What is Endometriosis? Endo Warriors explain the illness to EN4 News


Across the globe, the month of March has come to be known by many as Endometriosis Awareness Month.

Endometriosis is a condition which occurs when the tissue that lines the womb grows outside of where it normally should. This results in pain, ranging from mild to severe, especially during menstrual periods.

It can sometimes be so painful that it causes real disruptions to the sufferer’s day-to-day life.

Worldwide, it is estimated that 1 in 10 women are affected by Endometriosis, and the disorder is also the leading cause of infertility in women.

Despite the number of sufferers being comparable to diabetes, there is still only a fraction of the awareness of the condition and help for those afflicted.

Two people who understand just how Endometriosis can affect your life are Candice McKenzie and Claire Beattie. Candice and Clare, both Endometriosis sufferers themselves, run Endo Warriors, a group based in West Lothian.

Endo Warriors‘ mission is to educate people about the condition and break down the stigma surrounding period pain.

Candice spoke to EN4 News about the difficulties she faced in getting an Endometriosis diagnosis.

“It was a really, really challenging journey. I was diagnosed at the age of 21 after being turned away all those years at the doctors where I was told I had anxiety, I was told I had IBS or some type of chronic bladder problem etc. Eventually, through laparoscopy, I was told that I had ‘deep infiltrating Endometriosis’ and, at that point, I didn’t appreciate how severe that was.”

It can take anywhere from 6 to 10 years on average to diagnose Endometriosis. Candice spoke about how important it is to change people’s perception of Endometriosis and get an early diagnosis.

“The only way to change the perception is through education, giving people the right tools to arm themselves with the correct language so that they can get a diagnosis. If you are living with this condition and it’s undiagnosed, it’s certainly not going to get any better.”

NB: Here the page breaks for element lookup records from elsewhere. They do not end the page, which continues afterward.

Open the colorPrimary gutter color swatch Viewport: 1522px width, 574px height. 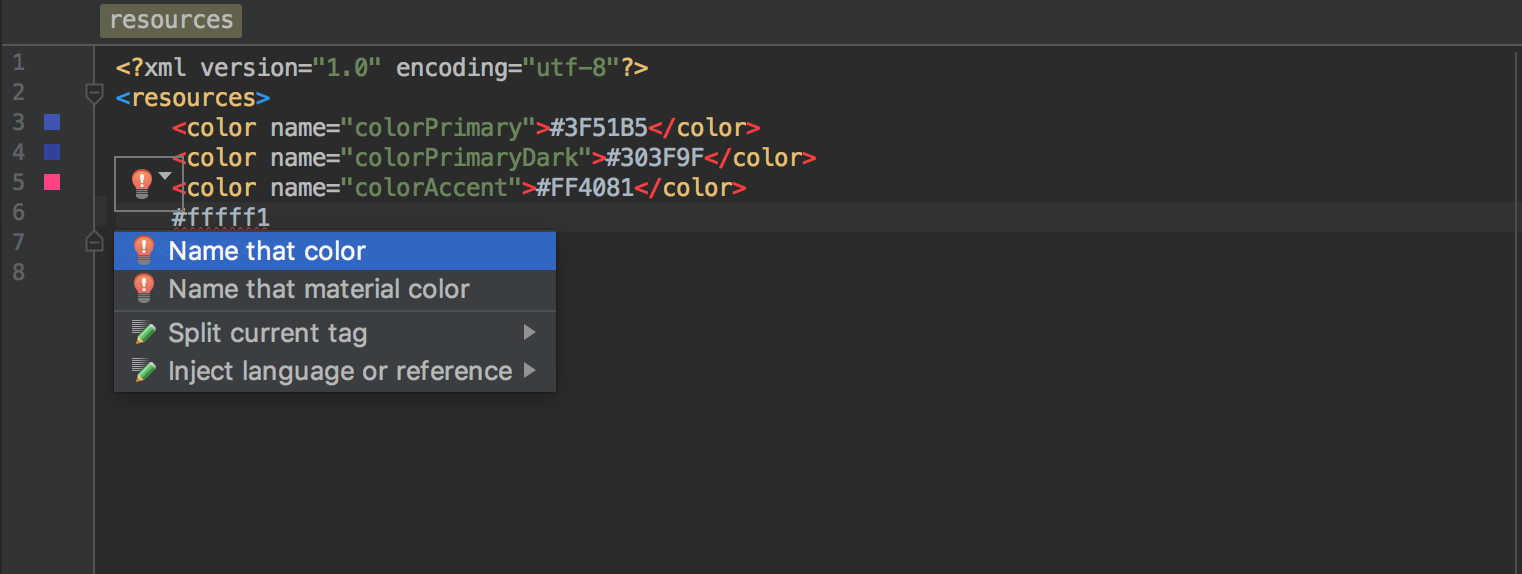52,122
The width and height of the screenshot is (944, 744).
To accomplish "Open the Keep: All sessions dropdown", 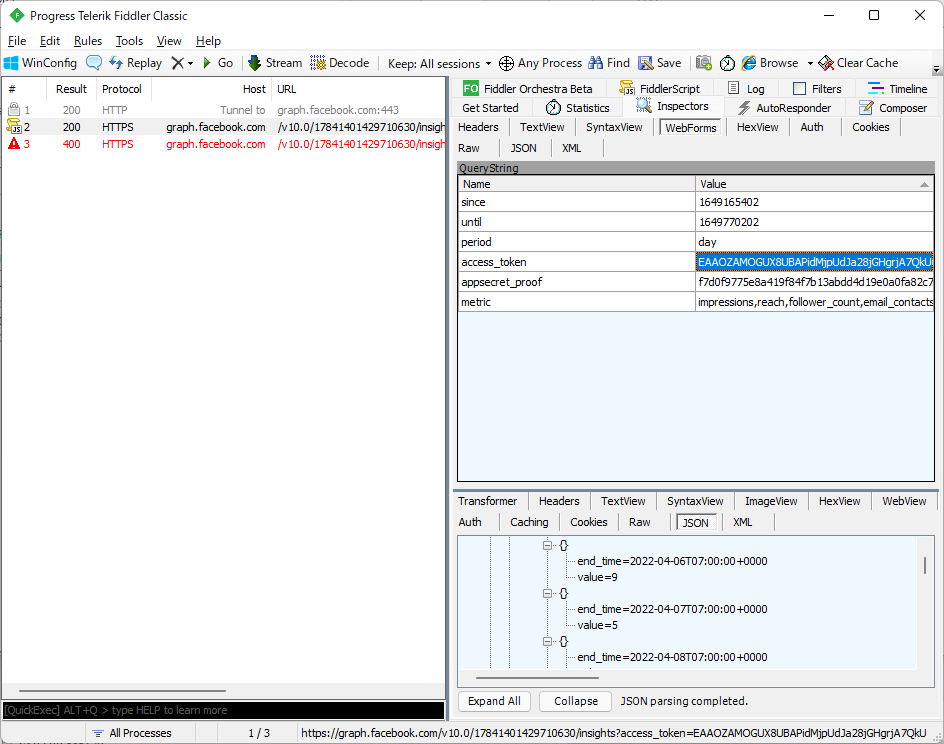I will click(440, 63).
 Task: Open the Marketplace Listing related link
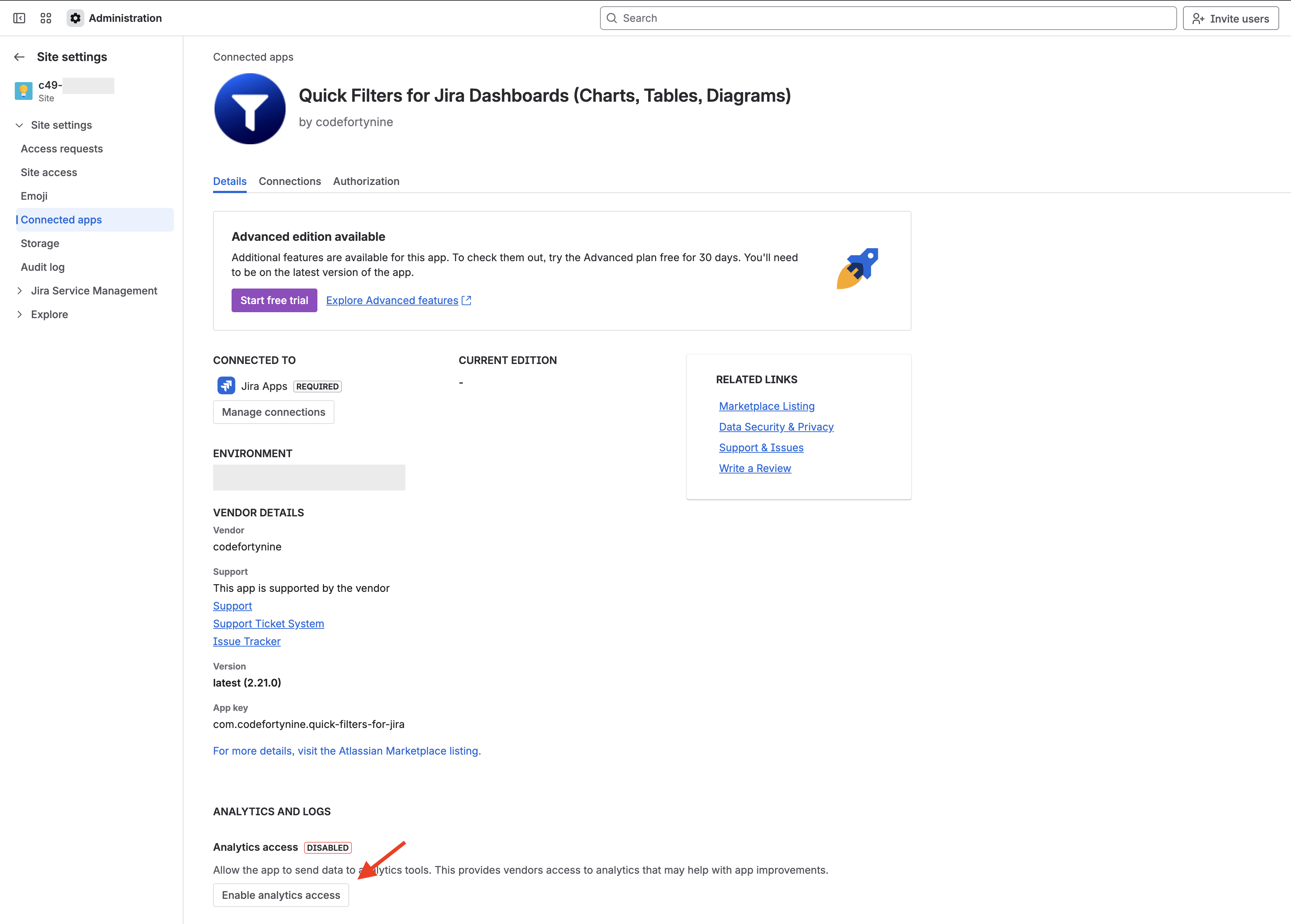click(766, 406)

However even with a diagnosis, there is currently no cure, no one knows what causes the condition, and the tissue almost always grows back.

Unfortunately, many women still have their pain written off by medical professionals as simply being a symptom of menstruation. So why is Endometriosis not taken as seriously as other conditions?

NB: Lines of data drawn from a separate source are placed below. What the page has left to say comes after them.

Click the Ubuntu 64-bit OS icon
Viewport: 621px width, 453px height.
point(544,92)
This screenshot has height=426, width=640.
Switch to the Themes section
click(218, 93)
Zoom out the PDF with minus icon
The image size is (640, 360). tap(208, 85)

“It’s all to do with stigma,” Candice continued. “I think men think there’s an ‘eek’ factor to it. Up until a few years ago we were living in a man’s world. I think now with social media platforms people are becoming more courageous and are now prepared to stand up and say ‘no, this is not okay! I don’t want to live my life like this and you must listen to me!”

A topic which has been frequently debated in parliament in recent months is the treatment of Endometriosis sufferers in the workplace.

“Workplace-wise, it’s always a challenge for women with Endometriosis. Being in the workplace as a woman is a challenge in itself but to have a gynaecological condition like Endometriosis or PCOS can make your work life very difficult.

“You don’t necessarily have constant access to toilets, you might be on a telephone where you are monitored for the amount of time you are on a call or at your desk, you might not have access to sanitary products in that environment.

“So flexible working needs to be considered, endometriosis-friendly employers, access to sanitary bins, it just should be happening.”

And it’s not only your work life that Endometriosis can disrupt, but it can also cause issues in your personal life.

“You start to exclude yourself from certain things because you’re just not well enough to be there. Your friends don’t understand and think you’re being pathetic, so you start to lose friends and it is incredibly sad.”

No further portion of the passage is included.